Exercise details:
Everything from the line containing "The width and height of the screenshot is (342, 227)." through the line containing "Open the iPod" should be repeated exactly, and nothing else from the data.
(Information supplied)
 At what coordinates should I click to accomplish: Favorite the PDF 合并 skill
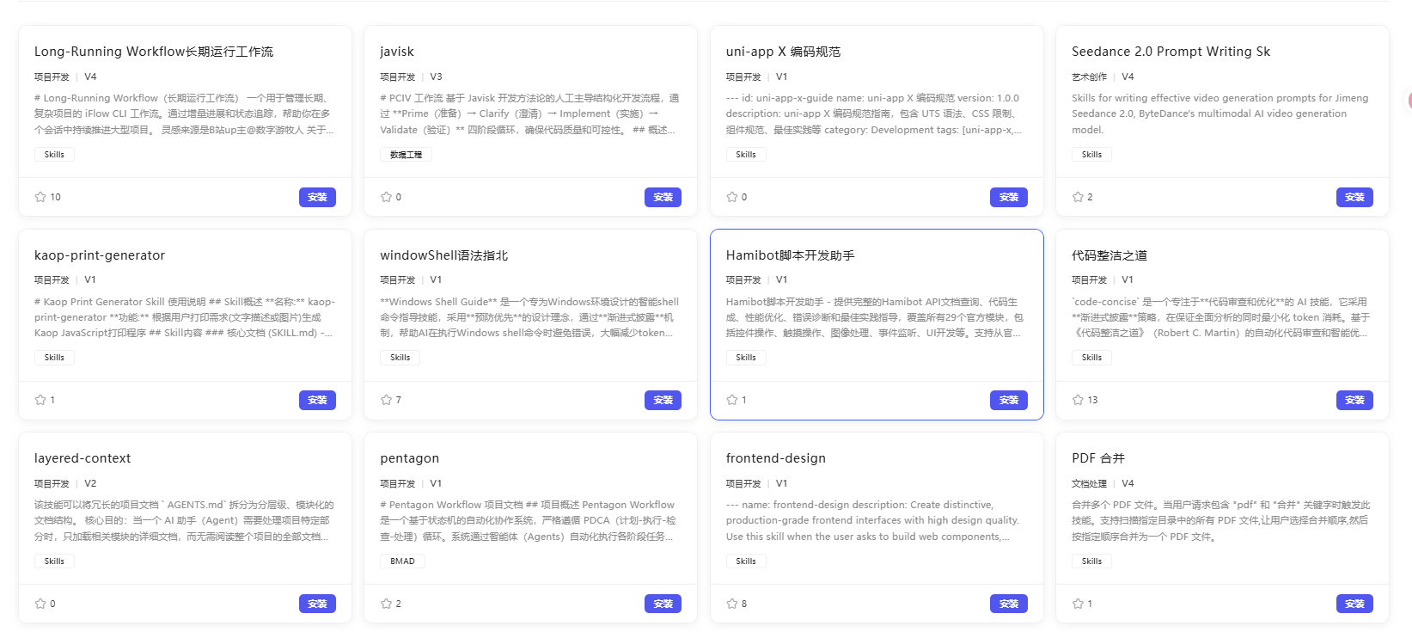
(End Information supplied)
(Information supplied)
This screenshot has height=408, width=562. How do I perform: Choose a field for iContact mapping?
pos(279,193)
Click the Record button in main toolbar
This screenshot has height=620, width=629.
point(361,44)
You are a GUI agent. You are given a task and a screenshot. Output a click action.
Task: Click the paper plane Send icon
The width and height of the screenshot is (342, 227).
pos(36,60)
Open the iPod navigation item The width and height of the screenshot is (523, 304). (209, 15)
(End Information supplied)
Your solution:
The width and height of the screenshot is (342, 227).
pos(36,60)
Open the iPod navigation item The width and height of the screenshot is (523, 304). (209, 15)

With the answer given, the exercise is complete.